Luo Sheng, Zou Haotian, Goetz Christopher G, Choi Dongrak, Oakes David, Simuni Tanya, Stebbins Glenn T
Department of Biostatistics and Bioinformatics Duke University Durham North Carolina USA.
Department of Biostatistics University of North Carolina at Chapel Hill Chapel Hill North Carolina USA.
Mov Disord Clin Pract. 2021 Aug 3;8(7):1083-1091. doi: 10.1002/mdc3.13311. eCollection 2021 Oct.
Although nontremor and tremor Part 3 Movement Disorder Society-Unified Parkinson's Disease Rating Scale items measure different impairment domains, their distinct progression and drug responsivity remain unstudied longitudinally. The total score may obscure important time-based and treatment-based changes occurring in the individual domains.
Using the unique advantages of item response theory (IRT), we developed novel longitudinal unidimensional and multidimensional models to investigate nontremor and tremor changes occurring in an interventional Parkinson's disease (PD) study.
With unidimensional longitudinal IRT, we assessed the 33 Part 3 item data (22 nontremor and 10 tremor items) of 336 patients with early PD from the STEADY-PD III (Safety, Tolerability, and Efficacy Assessment of Isradipine for PD, placebo vs. isradipine) study. With multidimensional longitudinal IRT, we assessed the progression rates over time and treatment (in overall motor severity, nontremor, and tremor domains) using Markov Chain Monte Carlo implemented in Stan.
Regardless of treatment, patients showed significant but different time-based deterioration rates for total motor, nontremor, and tremor scores. Isradipine was associated with additional significant deterioration over placebo in total score and nontremor scores, but not in tremor score. Further highlighting the 2 separate latent domains, nontremor and tremor severity changes were positively but weakly correlated (correlation coefficient, 0.108).

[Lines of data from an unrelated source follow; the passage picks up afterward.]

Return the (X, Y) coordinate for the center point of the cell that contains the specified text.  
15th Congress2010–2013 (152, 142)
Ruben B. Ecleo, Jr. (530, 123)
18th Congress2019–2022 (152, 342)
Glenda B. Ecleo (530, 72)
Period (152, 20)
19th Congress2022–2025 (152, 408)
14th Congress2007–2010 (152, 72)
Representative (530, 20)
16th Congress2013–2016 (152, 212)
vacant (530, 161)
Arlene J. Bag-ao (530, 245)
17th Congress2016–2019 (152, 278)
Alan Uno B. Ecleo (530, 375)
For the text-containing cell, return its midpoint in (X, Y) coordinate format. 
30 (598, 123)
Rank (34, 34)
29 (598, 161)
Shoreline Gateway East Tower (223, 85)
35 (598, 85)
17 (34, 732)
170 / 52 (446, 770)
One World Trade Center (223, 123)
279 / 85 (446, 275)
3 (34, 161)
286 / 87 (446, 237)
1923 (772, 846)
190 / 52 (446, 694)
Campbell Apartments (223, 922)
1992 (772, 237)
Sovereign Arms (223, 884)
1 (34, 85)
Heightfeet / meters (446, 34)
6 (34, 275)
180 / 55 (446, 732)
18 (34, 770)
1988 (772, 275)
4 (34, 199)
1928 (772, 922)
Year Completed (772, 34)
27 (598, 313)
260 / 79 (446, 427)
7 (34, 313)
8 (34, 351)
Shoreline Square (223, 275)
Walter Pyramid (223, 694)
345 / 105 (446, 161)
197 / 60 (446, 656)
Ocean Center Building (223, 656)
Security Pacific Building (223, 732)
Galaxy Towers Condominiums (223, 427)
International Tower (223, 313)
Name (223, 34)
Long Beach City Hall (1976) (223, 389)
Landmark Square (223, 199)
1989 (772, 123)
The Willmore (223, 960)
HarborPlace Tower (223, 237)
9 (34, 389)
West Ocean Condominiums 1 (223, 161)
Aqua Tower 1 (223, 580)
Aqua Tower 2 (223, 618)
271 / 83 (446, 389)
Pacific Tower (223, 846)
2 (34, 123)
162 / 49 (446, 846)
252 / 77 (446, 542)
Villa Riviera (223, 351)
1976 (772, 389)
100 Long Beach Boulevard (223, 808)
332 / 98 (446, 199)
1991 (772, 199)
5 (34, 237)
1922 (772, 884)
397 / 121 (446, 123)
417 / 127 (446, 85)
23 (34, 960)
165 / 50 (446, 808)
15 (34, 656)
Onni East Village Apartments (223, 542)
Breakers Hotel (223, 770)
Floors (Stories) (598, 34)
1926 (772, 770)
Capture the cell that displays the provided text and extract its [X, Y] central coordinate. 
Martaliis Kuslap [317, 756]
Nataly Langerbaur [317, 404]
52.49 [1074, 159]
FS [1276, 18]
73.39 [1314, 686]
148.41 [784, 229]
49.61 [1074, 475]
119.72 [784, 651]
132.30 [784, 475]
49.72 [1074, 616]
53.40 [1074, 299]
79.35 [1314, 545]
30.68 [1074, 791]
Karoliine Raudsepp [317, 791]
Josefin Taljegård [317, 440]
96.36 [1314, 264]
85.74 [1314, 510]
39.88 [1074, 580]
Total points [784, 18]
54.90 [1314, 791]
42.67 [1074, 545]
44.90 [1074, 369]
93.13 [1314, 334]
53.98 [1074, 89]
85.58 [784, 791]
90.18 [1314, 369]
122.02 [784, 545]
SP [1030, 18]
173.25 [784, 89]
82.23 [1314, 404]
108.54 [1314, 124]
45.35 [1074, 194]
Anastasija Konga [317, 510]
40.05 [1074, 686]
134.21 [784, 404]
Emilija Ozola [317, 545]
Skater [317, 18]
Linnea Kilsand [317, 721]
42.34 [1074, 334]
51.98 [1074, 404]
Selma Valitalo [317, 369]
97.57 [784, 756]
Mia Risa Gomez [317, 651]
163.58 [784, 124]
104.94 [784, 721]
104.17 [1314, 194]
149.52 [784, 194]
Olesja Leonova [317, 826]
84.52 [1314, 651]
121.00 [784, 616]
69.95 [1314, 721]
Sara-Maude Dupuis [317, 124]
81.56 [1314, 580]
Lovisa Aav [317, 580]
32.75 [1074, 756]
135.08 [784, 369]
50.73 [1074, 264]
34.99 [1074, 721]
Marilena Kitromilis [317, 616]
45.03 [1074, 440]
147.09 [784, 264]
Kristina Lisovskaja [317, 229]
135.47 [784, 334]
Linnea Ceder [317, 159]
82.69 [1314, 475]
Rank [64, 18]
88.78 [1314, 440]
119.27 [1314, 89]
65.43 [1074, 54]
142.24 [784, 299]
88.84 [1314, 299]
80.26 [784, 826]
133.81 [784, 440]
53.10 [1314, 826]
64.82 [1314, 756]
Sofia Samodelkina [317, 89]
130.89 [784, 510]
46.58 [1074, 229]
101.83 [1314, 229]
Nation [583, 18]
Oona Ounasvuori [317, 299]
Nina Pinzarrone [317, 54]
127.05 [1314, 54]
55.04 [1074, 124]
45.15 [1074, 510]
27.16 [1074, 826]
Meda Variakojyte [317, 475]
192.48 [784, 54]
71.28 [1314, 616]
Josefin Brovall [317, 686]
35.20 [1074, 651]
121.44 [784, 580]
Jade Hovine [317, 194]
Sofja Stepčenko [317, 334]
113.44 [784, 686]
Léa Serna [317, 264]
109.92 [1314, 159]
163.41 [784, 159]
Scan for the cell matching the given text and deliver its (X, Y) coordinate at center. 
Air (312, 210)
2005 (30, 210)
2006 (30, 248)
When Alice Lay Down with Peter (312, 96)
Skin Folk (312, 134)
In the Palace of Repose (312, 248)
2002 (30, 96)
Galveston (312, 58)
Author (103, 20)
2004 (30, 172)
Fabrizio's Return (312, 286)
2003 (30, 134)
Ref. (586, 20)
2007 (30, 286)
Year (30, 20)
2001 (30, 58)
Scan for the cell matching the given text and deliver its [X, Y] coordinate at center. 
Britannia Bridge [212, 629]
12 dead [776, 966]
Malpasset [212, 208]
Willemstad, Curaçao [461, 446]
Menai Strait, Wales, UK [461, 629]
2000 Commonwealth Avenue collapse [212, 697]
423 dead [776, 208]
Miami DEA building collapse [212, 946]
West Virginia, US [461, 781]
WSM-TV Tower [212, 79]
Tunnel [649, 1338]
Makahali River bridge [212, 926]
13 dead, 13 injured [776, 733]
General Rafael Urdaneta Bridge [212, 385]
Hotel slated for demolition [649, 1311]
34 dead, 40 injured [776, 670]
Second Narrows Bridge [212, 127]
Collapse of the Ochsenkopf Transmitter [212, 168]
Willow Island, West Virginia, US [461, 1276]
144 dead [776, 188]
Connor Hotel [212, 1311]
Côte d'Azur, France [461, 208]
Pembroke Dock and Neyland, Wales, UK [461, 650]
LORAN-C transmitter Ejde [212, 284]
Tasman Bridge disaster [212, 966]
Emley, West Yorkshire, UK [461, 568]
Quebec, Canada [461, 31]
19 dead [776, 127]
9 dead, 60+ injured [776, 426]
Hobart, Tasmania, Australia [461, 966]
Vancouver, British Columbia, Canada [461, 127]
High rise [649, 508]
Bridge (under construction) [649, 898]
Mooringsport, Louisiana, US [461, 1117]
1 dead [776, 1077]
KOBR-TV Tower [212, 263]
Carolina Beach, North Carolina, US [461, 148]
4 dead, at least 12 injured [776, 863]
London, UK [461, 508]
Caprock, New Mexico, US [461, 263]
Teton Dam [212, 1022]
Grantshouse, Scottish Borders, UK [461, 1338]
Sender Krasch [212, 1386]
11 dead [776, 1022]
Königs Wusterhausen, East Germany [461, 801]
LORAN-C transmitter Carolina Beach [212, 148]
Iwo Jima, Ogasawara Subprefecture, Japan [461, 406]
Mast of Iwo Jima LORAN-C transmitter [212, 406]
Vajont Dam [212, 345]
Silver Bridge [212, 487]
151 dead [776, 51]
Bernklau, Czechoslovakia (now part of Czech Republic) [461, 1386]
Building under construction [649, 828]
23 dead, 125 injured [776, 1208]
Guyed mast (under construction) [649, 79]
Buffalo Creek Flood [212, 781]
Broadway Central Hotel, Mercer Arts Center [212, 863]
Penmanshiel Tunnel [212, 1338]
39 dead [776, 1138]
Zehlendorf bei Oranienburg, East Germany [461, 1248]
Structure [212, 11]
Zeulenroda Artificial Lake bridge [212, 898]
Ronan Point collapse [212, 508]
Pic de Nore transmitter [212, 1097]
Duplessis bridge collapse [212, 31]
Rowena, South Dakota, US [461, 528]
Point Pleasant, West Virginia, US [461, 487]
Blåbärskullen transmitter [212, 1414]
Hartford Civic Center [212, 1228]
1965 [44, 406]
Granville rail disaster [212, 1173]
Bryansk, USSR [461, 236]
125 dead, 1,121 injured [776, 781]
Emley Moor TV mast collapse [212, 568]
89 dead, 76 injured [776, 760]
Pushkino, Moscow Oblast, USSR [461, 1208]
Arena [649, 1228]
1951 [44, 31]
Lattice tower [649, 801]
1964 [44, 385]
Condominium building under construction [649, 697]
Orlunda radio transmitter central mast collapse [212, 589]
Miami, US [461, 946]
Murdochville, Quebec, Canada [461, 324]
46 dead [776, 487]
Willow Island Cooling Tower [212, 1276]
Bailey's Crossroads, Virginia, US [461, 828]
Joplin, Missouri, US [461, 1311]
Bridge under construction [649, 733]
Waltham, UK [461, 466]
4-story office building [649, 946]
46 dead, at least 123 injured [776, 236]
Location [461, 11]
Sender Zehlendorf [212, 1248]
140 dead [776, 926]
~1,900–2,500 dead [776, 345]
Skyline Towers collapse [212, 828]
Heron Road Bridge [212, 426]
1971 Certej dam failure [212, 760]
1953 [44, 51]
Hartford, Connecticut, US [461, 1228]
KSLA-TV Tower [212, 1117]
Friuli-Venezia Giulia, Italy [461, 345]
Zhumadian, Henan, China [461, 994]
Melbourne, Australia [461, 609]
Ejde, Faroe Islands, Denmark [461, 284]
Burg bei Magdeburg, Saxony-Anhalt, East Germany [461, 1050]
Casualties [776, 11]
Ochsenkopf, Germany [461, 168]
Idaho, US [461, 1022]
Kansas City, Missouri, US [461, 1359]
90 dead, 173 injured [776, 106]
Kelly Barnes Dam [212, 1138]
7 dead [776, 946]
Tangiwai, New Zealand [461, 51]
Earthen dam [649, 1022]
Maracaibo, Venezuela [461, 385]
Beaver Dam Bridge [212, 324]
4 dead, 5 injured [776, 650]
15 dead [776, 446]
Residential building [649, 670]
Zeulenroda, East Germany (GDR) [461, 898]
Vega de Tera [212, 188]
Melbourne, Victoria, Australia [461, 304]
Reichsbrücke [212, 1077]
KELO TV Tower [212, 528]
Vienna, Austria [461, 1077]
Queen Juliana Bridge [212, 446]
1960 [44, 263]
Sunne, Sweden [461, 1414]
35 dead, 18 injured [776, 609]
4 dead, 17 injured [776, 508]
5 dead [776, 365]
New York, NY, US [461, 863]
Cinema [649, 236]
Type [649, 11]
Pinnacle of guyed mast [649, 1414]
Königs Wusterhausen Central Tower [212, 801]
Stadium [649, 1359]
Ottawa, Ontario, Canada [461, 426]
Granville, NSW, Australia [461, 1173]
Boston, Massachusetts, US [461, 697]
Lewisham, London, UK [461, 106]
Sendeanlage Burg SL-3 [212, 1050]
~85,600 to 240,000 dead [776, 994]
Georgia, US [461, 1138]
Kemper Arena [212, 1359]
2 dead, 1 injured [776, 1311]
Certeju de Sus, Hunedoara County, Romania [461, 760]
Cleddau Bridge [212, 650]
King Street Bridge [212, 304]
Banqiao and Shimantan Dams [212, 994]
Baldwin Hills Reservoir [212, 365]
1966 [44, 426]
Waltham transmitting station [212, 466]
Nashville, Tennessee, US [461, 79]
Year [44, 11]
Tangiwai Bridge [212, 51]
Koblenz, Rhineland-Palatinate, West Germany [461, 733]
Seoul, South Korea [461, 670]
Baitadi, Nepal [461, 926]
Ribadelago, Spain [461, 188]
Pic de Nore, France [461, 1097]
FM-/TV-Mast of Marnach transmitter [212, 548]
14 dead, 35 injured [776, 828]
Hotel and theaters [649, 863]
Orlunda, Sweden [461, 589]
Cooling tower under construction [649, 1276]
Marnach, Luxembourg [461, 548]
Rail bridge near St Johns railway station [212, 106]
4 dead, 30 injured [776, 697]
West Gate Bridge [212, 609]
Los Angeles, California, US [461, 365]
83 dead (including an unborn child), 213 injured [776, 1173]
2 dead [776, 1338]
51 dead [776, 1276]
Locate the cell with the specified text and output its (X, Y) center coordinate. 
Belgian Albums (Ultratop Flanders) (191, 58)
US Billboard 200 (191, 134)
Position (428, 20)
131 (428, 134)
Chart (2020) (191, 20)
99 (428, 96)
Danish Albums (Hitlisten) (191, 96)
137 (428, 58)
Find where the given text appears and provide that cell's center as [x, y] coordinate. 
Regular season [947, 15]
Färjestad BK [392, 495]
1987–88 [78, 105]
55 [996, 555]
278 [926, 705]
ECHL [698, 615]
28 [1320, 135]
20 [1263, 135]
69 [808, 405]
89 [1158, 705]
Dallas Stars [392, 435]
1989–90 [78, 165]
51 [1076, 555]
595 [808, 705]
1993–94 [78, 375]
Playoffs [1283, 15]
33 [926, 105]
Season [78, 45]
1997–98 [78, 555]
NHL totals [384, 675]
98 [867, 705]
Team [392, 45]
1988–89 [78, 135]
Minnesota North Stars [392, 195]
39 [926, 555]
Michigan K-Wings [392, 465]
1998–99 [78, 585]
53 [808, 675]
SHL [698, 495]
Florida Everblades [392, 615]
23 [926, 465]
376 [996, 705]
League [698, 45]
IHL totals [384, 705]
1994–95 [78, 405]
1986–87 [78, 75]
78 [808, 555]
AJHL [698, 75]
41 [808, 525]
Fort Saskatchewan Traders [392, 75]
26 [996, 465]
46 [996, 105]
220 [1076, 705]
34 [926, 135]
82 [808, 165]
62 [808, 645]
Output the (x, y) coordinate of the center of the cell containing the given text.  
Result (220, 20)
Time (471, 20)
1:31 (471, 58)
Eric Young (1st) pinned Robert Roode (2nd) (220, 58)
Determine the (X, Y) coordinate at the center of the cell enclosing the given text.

Longitudinal IRT analysis is a novel statistical method highly applicable to PD clinical trials. It addresses limitations of traditional linear regression approaches and previous IRT investigations that either applied cross-sectional IRT models to longitudinal data or failed to estimate all parameters simultaneously. It is particularly useful because it can separate nontremor and tremor changes both over time and in response to treatment interventions.
尽管非震颤和震颤部分3运动障碍协会统一帕金森病评定量表项目测量的是不同的损伤领域,但它们不同的进展情况和药物反应性尚未进行纵向研究。总分可能会掩盖各个领域中发生的基于时间和治疗的重要变化。
利用项目反应理论(IRT)的独特优势,我们开发了新颖的纵向单维和多维模型,以研究帕金森病(PD)干预性研究中发生的非震颤和震颤变化。
采用单维纵向IRT,我们评估了来自STEADY-PD III(伊拉地平治疗PD的安全性、耐受性和疗效评估,安慰剂与伊拉地平对照)研究的336例早期PD患者的33个部分3项目数据(22个非震颤项目和10个震颤项目)。采用多维纵向IRT,我们使用在Stan中实现的马尔可夫链蒙特卡罗方法评估了随时间和治疗(在总体运动严重程度、非震颤和震颤领域)的进展率。
无论治疗如何,患者在总运动、非震颤和震颤评分方面均显示出显著但不同的基于时间的恶化率。与安慰剂相比,伊拉地平在总分和非震颤评分方面与额外的显著恶化相关,但在震颤评分方面没有。进一步突出了两个独立的潜在领域,非震颤和震颤严重程度变化呈正相关但相关性较弱(相关系数为0.108)。
纵向IRT分析是一种高度适用于PD临床试验的新颖统计方法。它解决了传统线性回归方法和以前IRT研究的局限性,以前的研究要么将横断面IRT模型应用于纵向数据,要么未能同时估计所有参数。它特别有用,因为它可以区分非震颤和震颤随时间以及对治疗干预的变化。